Review your employee handbook, personnel policies or information from the pension plan to find your retirement formula. The formula will contain a pension multiplier and retirement age: 2 percent at 60, for example. Some retirement associations provide a calculator on the association website for employees to calculate their future benefits, whereas others provide the formula and leave employees to perform the calculations themselves.
Calculate the salary upon which the pension will be based. Some retirement plans provide that pension is determined on the "final highest year" salary -- for example, the highest-paying consecutive 52-week period in a person's employment history under the plan. Other plans state that the salary will be based on an average of the three highest years, or some similar variant. Study the plan documents to determine if there were any payments or premiums that count toward the final salary, such as temporary assignment pay. Overtime typically does not count.
Calculate how many years of creditable service you will have at the time of retirement.
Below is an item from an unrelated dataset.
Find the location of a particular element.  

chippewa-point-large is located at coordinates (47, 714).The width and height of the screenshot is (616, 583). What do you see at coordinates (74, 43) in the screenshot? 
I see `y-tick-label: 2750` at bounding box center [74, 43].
Some types of service, most unpaid leaves and certain job classifications do not count toward years of service. However, many retirement associations allow certain types of service, leave and time in other classes to be purchased as service credit. Some employers also allow employees to convert leave to service time at the end of employment.
Multiply the final salary by the number of years of service and the percentage multiplier specified in the retirement formula. For example, if your final salary is $45,000, you have 25 years service and a multiplier of 2 percent, the calculation would look like this: 45,000 x 25 x 0.02 = 22,500. Your final annual pension would, therefore, be $22,500.
If you had a break in service, check the retirement plan is the same for both service periods. If not, you will need to calculate each time period separately according to the controlling formula. The pension amount is reduced for employees who retire earlier than the age specified in your retirement plan.
If you will receive a pension from a government job that did not deduct contributions to Social Security, you will need to account for the post-retirement "government pension offset" deduction. Refer to the IRS maximum limitations if you are a high earner. As of 2011, the pension maximum amount set by the IRS is $195,000.